Lisa York creates ceramics for special occasions and daily use. She received her MFA from University of North Dakota, and has worked at multiple art residencies and projects internationally. Her functional ceramics have been exhibited both nationally and internationally. Lisa York’s current art studio is located by Hartford, CT.
CC: To begin, in one sentence, sum up what your work is about.
LY: I make pottery for special occasion and daily use, and the varied surfaces, line, and circle patterns on the work are inspired from travel and time out doors.
CC: Tell us about your education background or major career accomplishments.
LY: I studied art at University of North Dakota, Hood College, Houghton College, and apprenticed with Kevin Crowe at Tye River Pottery.
I was an artist-in-residence at the Sanbao Ceramic Art Institute in Jingdezhen, China, the International Ceramics Studio in Kecskemet, Hungary, and the Residency for Ceramics, Berlin, Germany.
In Tanzania, I started a ceramics program at of Neema Crafts, an organization that trains people with disabilities to become skilled artisans.

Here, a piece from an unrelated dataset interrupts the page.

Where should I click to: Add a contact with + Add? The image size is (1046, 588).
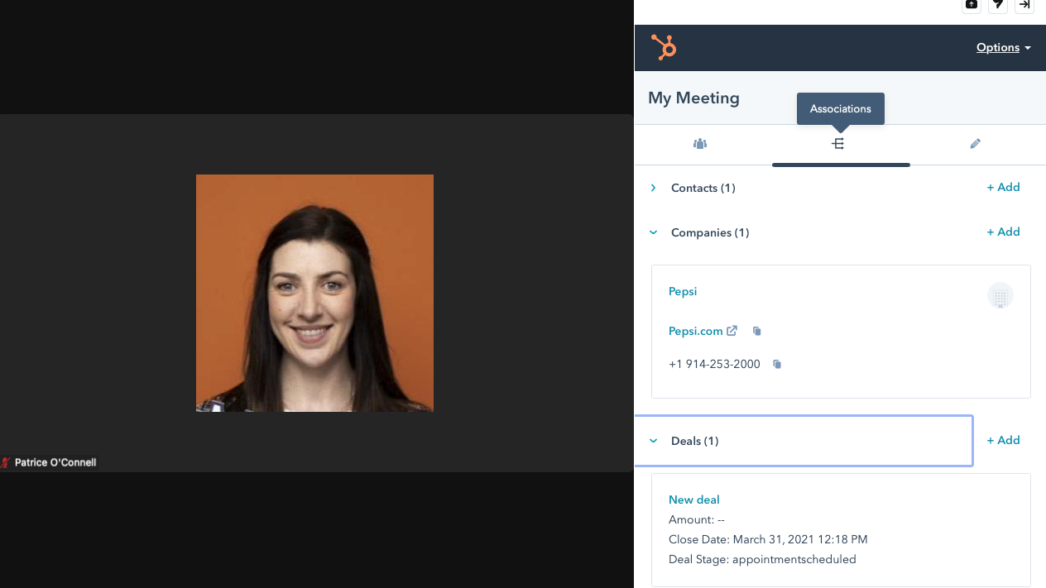point(1003,187)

Likewise, I worked with a similar program in Chichi, Guatemala for a short-term project.
My functional ceramics, have been exhibited nationally and internationally.
CC: What opportunities have been important to your artistic career?
LY: Education and adventures that inspire of the look of my work.
CC: What project or future project are you excited about?
LY: Incorporating more wood working as my new studio has more space to have more of my wood tools set up.
CC: Tell us about your studio practice. What’s most important to you?
LY: Working in series. My work slowly evolves from previous work I have made.
CC: What are 3 artists that you look up to and why?
LY: Mentors: people I have studied under.
Catherine White, her use of sketchbooks, and playfulness of altering her pottery out of the round.
Helen Otterson, her use of mixed media and she encouraged me to incorporate other materials into my work.
Kevin Crowe, his amazing pottery… but more so him as a person and balance of life and work.
CC: Finally, tell us about your favorite studio mug (made by another artist)
LY: My Stephanie Wilhelm mug with a portrait of my dog maple.